- TASK DESCRIPTION -
Reproduce the material below word for word, from the line containing "How do I perform: Select" down to the line containing "click(86, 243)", including both of those lines. Leave out the pictures.

- LISTING -
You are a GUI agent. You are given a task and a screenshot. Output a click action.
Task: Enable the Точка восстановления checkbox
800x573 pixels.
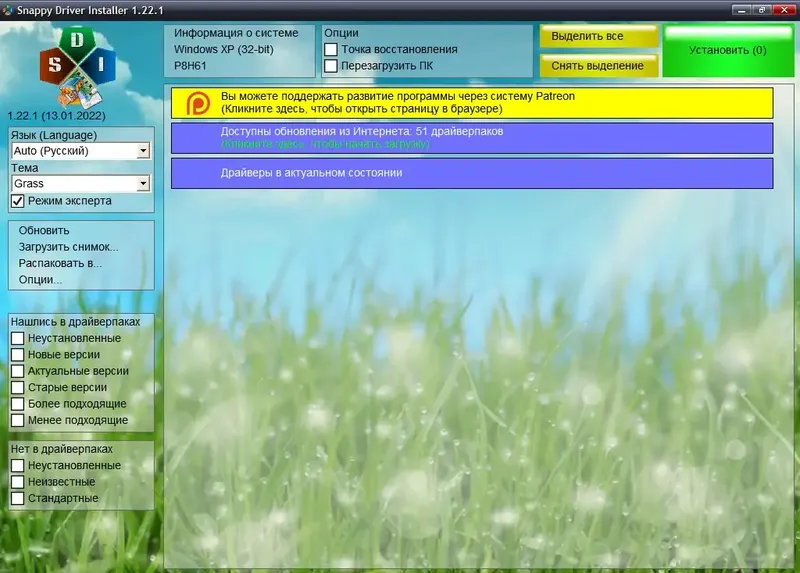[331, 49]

---

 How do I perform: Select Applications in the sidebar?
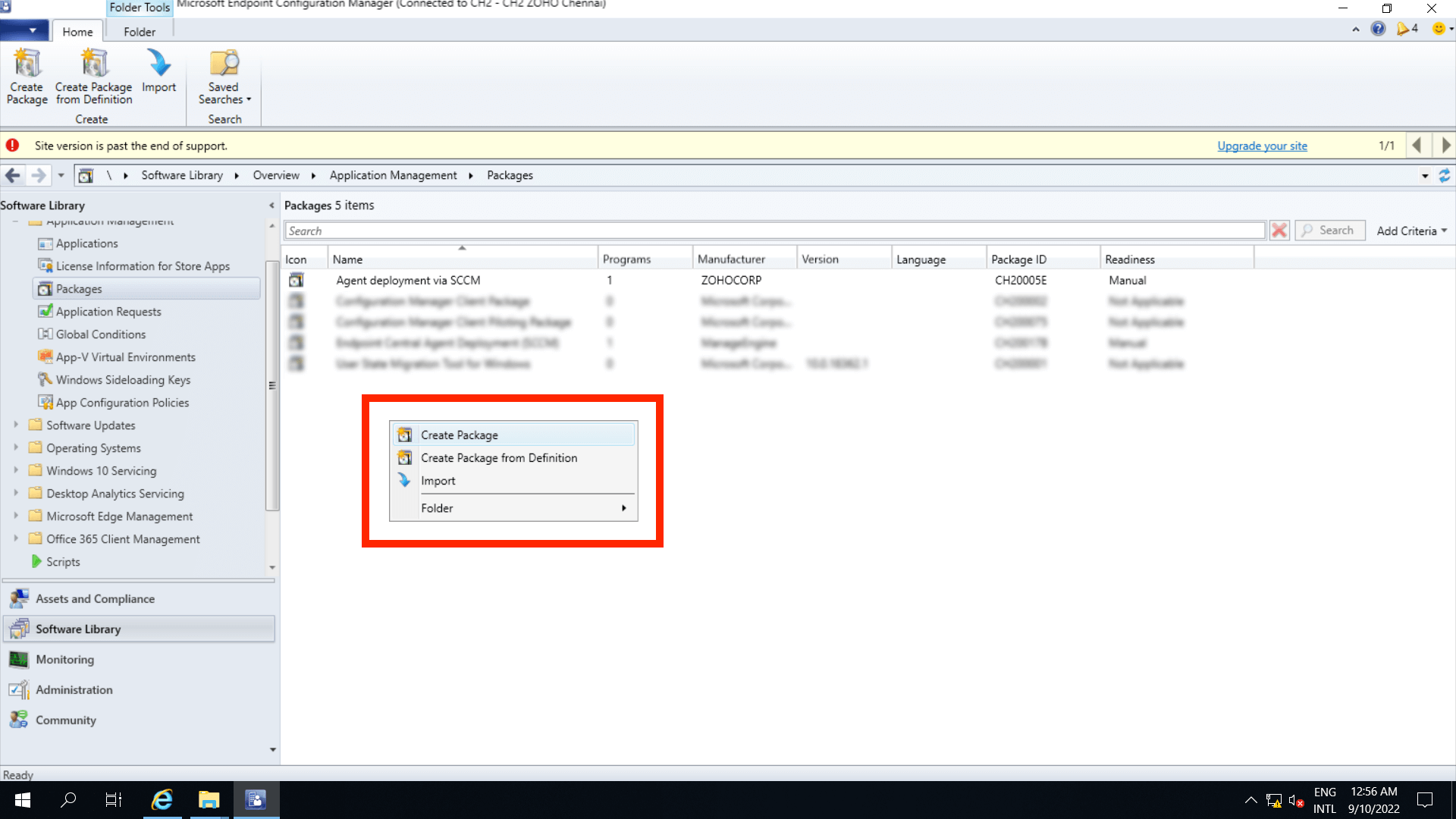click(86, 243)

...

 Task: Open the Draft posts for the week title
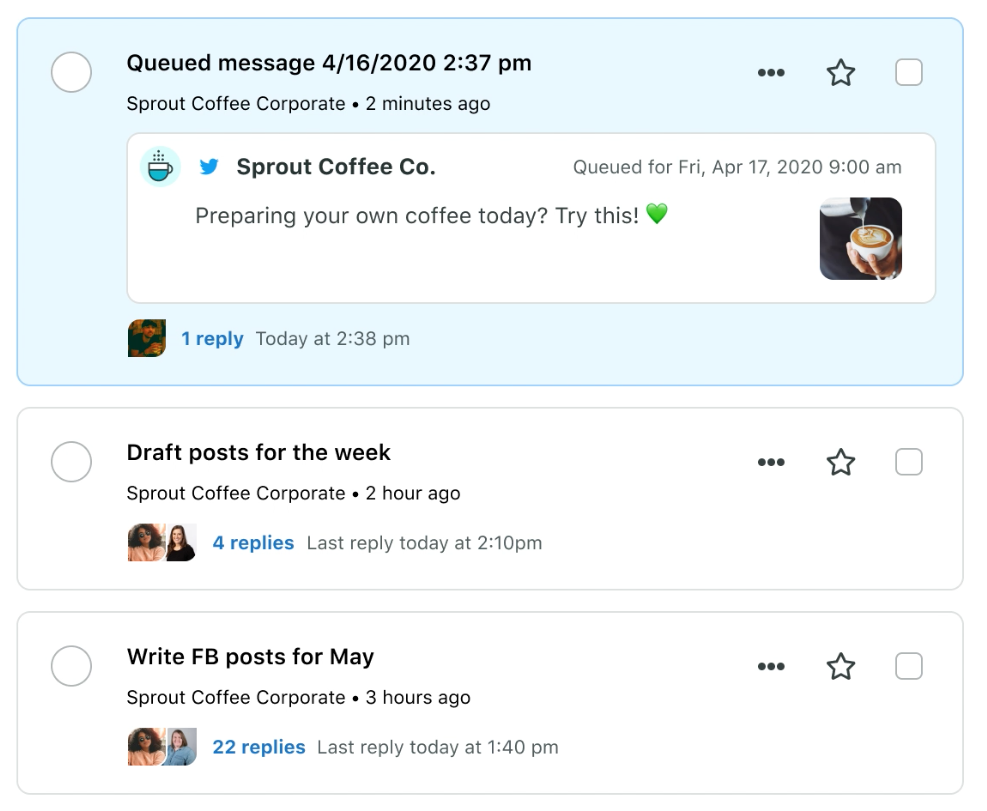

- SOLUTION FOR THIS TASK -
 How do I perform: Select Applications in the sidebar?
click(86, 243)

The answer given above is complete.